The London & Croydon Railway Company purchased the canal in 1836 and laid its track largely along the same route. The LCR later experimented with atmospheric traction- a fast, virtually silent and fuel-less system.
Unfortunately the leather seals melted in hot weather, and froze in cold. At other times they were eaten by rats. The Atmospheric Railway soon reverted to locomotive traction.
The London & Croydon amalgamated with the London to Brighton Line in 1846. Brockley Station opened in 1871 a year later Brockley Lane Station opened on the high level railway which ran from Nunhead, via Brockley Lane, to Greenwich Park. It closed in 1917, but the line is now used for trains from Lewisham to Victoria.

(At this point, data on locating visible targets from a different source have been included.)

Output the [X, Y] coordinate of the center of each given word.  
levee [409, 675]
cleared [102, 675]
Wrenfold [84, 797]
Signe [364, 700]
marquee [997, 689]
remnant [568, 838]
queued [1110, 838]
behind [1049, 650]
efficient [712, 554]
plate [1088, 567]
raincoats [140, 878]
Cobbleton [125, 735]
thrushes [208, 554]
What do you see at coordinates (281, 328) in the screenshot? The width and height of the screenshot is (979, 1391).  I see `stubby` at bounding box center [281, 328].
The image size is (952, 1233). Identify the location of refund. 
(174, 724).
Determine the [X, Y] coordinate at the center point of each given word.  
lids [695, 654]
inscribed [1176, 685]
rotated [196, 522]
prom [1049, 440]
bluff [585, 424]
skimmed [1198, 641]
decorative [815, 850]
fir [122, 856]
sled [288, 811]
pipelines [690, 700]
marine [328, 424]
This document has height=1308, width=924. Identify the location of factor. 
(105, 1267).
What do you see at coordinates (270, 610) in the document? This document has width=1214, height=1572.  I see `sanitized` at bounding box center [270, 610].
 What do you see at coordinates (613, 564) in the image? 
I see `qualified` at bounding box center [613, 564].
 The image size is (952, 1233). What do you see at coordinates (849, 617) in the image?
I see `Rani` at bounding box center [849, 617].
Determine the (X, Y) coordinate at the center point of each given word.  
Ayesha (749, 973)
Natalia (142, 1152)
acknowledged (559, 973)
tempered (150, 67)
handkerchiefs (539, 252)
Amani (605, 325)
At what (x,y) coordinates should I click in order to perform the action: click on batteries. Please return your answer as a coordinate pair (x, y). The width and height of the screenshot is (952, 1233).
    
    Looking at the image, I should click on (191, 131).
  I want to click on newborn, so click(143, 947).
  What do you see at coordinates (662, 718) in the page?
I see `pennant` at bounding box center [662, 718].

Framed prints and text about the Hilly Fields.
The text reads: Around 1850 Brockley was an area of farms, pear orchids, market gardens and brickfields. By the 1880’s all the land between Lewisham Way and the hill top known as Hilly Fields had been developed as housing.
In 1890 the coach house between 110/112 Tressillian Road was one of the love nests used by Charles Parnell and Kitty O’Shea. Parnell, MP and the “uncrowned King of Ireland”, was cited as correspondent when Captain O’Shea divorced his wife Katherine. His career ruined, Parnell died five month after marrying Kitty, in 1891
In May 1986, Hilly Fields was dedicated to the public. The land had been purchased by a committee led by Octavia Hill, later a co-founder of the National Trust. Hilly Fields now has a stone circle, built as a millennium project using boulders from Scotland.
Before the First World War the suffragettes were among those who used Hilly Fields for public meetings. Lewisham’s best known suffragette was Emily Davison who achieved national fame when she threw herself under the hooves of the King’s horse during the Epsom Derby.
A wall mural for Bob Marley, created by Dale Grimshaw.
This wall art was originally on the building opposite The Brockley Barge. It was there for 49 years but was knocked down a few years ago. It was then commissioned to be redone on the pub’s wall, and is now considered a local landmark for the area.
External photograph of the building – main entrance.